Mi piace sentirli parlare di storia. La storia militare non mi ha mai particolarmente interessata, ma il loro entusiasmo è contagioso. Negli ultimi due giorni ho imparato di più sulla guerra nel Pacifico che in tutto il resto della mia vita.

Abbiamo battezzato i droni della flotta che rintraccerà gli oggetti alieni. Ci saranno tre droni portanti – Hornet, Yorktown ed Enterprise – e quasi un centinaio di piccoli esploratori contraddistinti dalla sigla PBY (come gli idrovolanti usati per operazioni di ricognizione, salvataggio e localizzazione dei sottomarini) seguita da un numero.

E infine tre droni con funzioni specifiche. Vestal è un grosso drone che si muove lentamente e trasporta componenti di ricambio che i droni portanti potranno utilizzare se necessario. Mighty Mo è un drone da combattimento con quattro cannoni elettromagnetici e un’enorme batteria per alimentarli. James e Harry l’hanno battezzato così ispirandosi al soprannome della USS Missouri, l’ultima corazzata costruita negli Stati Uniti, a bordo della quale i giapponesi firmarono la loro resa.

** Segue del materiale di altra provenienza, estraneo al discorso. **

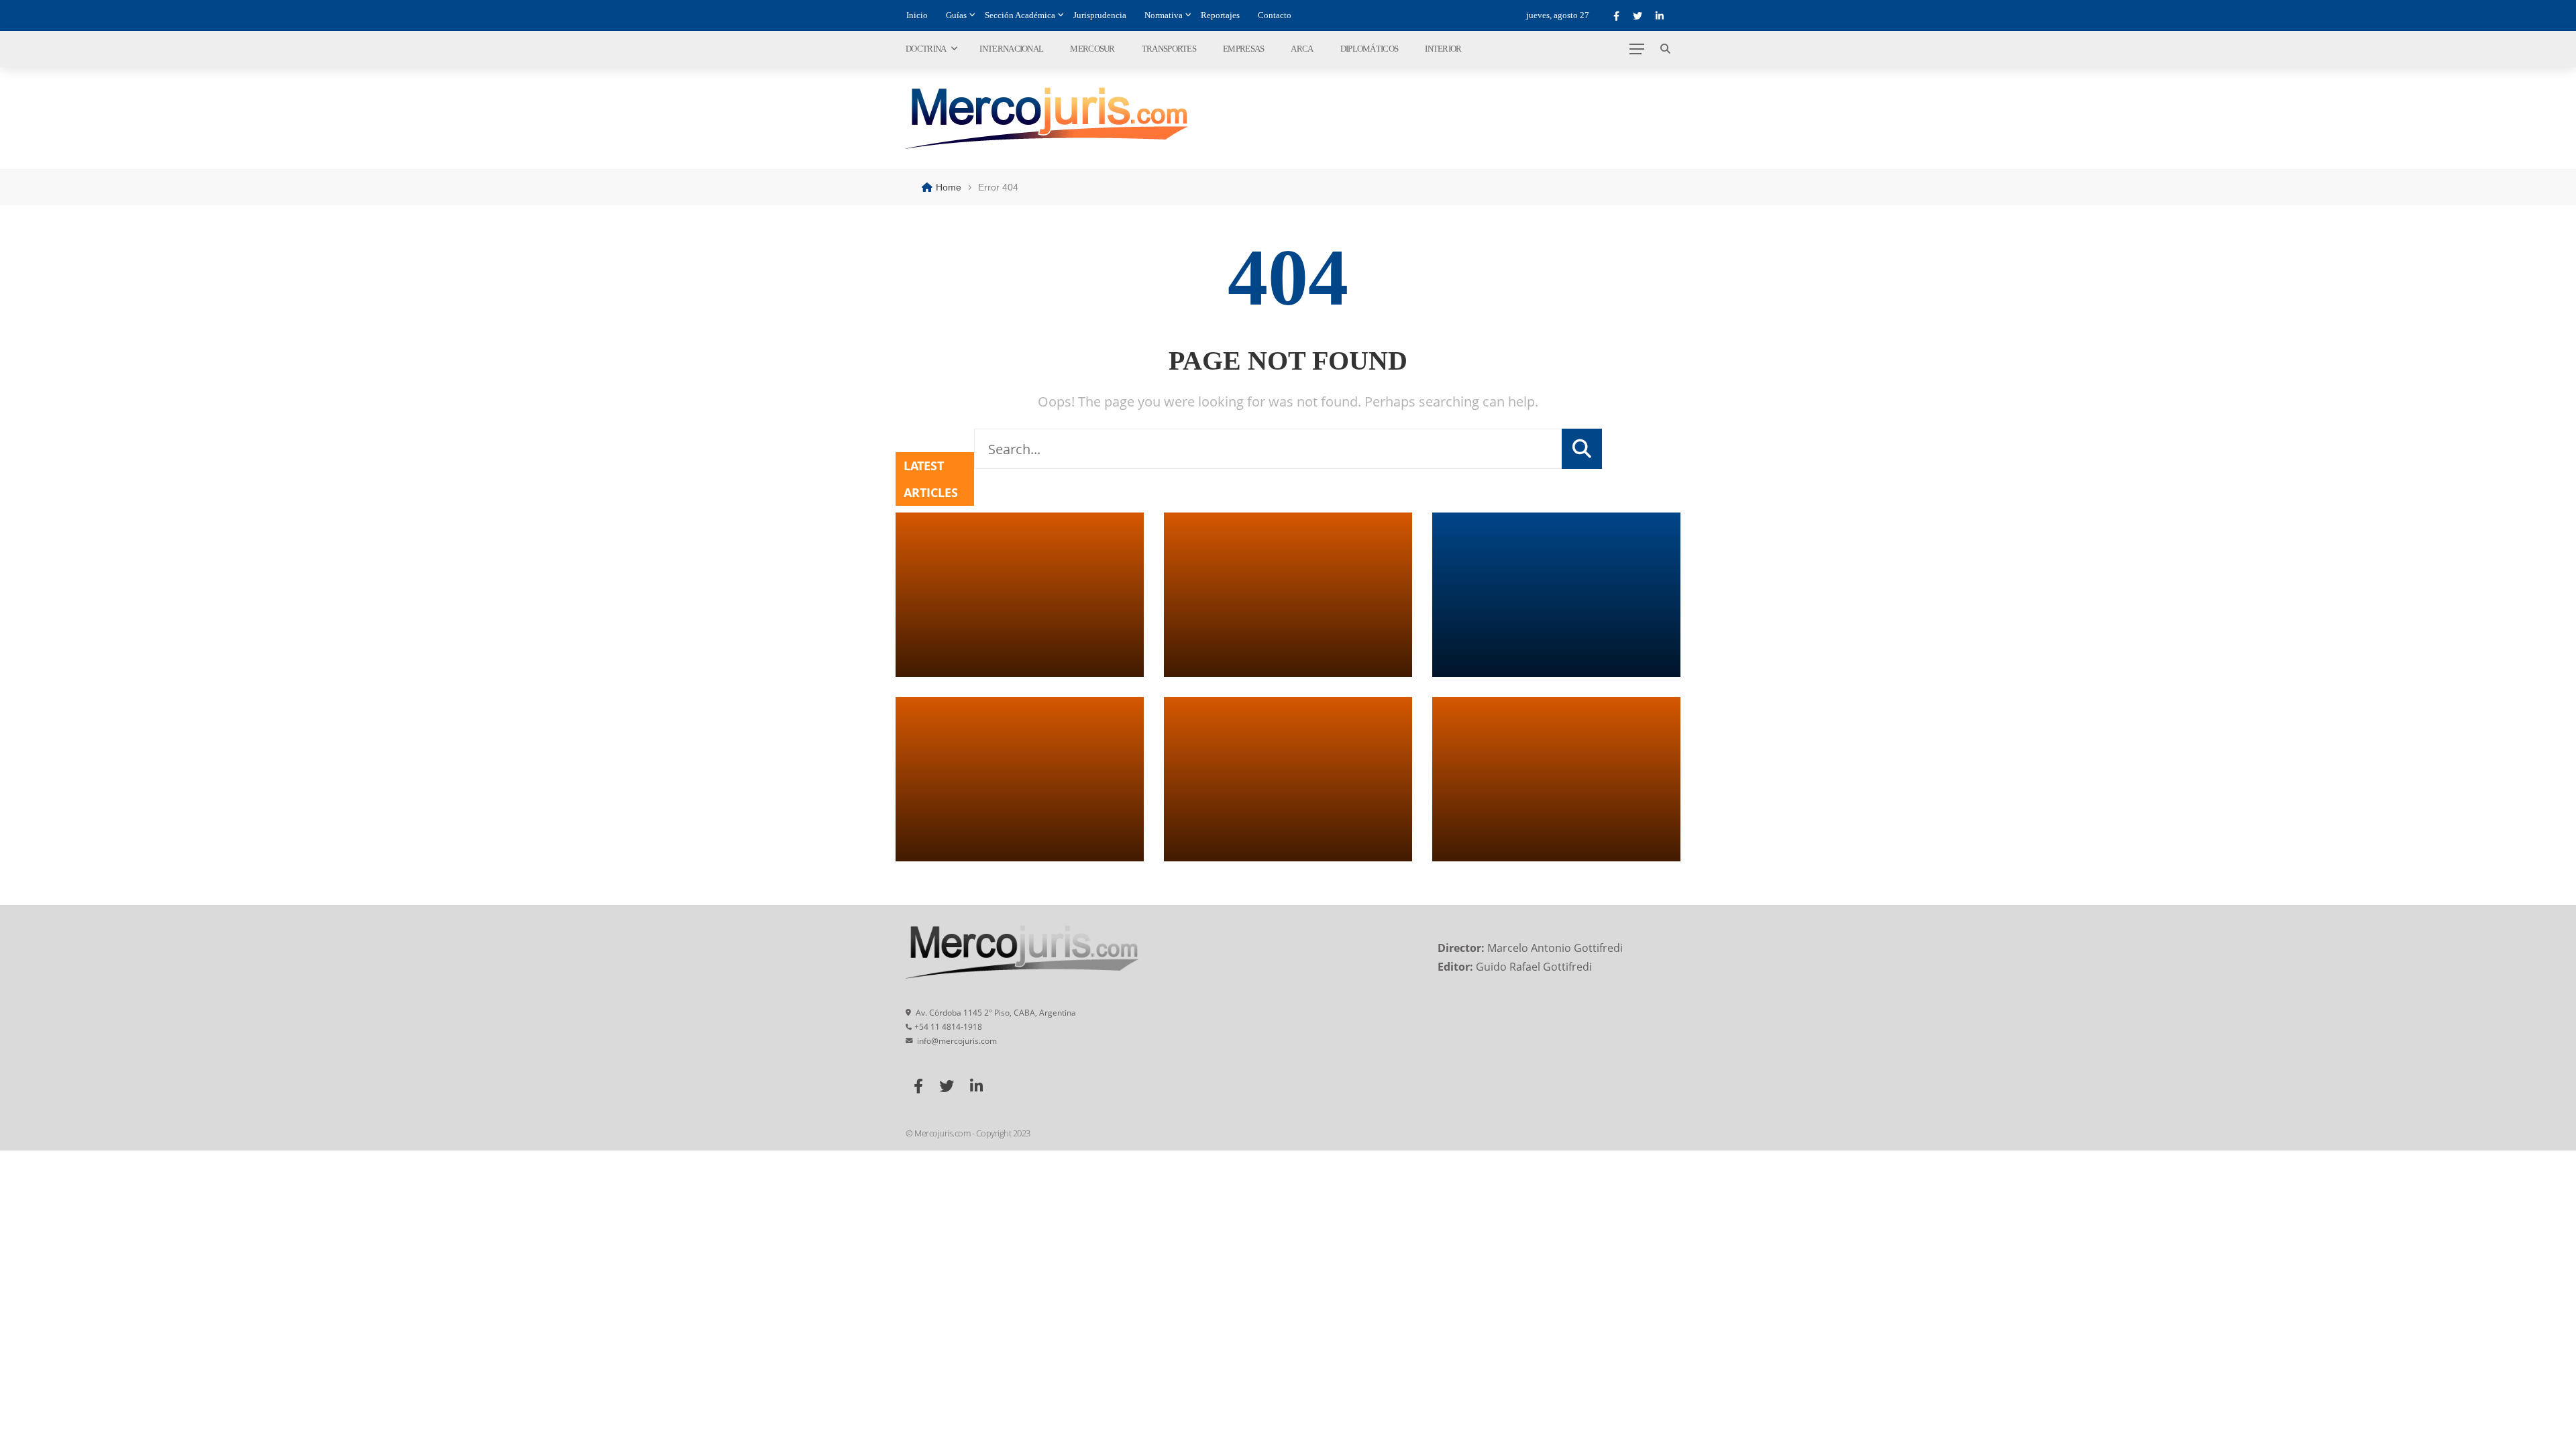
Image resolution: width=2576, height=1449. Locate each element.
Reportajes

Ho scoperto così che James e Harry sono un po’ superstiziosi. Per i droni hanno usato soltanto i nomi di navi “vittoriose”. Harry mi ha detto che gli Stati Uniti non sono mai usciti sconfitti da una battaglia navale, nonostante la perdita di quattro corazzate durante l’attacco di Pearl Harbor.

La mia unica preoccupazione è che Izumi si possa offendere per i nomi che abbiamo scelto. Quando glielo chiedo, lei mi fissa con aria assente e risponde: «Perché mai dovrei offendermi?»

«Be’, per via della guerra».

«No, non mi disturba affatto», risponde stringendosi nelle spalle.

Probabilmente mi convocherà per un consulto psichiatrico.

Sto dormendo nella mia cabina quando delle urla mi svegliano. Cerco di distinguere le parole ma non ci riesco. C’è qualcuno che parla in cinese e giapponese e Harry che urla: «ET telefono casa!».

La tenda si scosta e James si china su di me. «Ce l’abbiamo fatta, la flotta Giano ha raggiunto Beta», dice con le labbra a pochi centimetri dalle mie. «Abbiamo già raccolto dei dati e stabilito il primo contatto. Stanno comunicando con noi».